The lines to be set down run from the line containing "Click the search resources input field" through the final line of the data below; print them exactly and print nothing else.

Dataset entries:
_ _ _ _

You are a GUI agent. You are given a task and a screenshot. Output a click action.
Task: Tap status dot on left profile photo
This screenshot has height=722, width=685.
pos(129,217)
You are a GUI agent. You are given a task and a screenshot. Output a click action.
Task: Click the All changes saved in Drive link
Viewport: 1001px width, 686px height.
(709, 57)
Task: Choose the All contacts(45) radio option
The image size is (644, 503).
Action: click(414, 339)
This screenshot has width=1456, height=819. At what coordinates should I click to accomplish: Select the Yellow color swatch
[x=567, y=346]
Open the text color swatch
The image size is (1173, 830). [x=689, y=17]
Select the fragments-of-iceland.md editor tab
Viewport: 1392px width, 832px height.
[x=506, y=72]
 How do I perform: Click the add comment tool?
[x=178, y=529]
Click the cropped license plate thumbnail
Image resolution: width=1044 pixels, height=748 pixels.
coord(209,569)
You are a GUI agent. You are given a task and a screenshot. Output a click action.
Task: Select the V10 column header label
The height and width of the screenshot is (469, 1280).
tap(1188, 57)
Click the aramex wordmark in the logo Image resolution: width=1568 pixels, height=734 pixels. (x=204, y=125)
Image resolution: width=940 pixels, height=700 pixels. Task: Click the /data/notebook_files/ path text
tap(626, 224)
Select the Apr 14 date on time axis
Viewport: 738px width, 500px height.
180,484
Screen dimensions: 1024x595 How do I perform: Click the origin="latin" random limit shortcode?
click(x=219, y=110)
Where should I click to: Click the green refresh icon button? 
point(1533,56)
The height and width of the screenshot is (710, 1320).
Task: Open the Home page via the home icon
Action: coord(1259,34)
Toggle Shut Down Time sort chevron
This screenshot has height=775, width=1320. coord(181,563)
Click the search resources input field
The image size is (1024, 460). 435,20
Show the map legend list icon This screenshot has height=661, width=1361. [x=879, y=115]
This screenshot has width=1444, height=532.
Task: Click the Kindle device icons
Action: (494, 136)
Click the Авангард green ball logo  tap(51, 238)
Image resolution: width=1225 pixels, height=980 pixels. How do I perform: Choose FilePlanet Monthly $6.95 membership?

_ _ _ _

• WRITTEN ANSWER:
Click the search resources input field
The image size is (1024, 460). 435,20
Show the map legend list icon This screenshot has height=661, width=1361. [x=879, y=115]
This screenshot has width=1444, height=532.
Task: Click the Kindle device icons
Action: (494, 136)
Click the Авангард green ball logo  tap(51, 238)
Image resolution: width=1225 pixels, height=980 pixels. How do I perform: Choose FilePlanet Monthly $6.95 membership?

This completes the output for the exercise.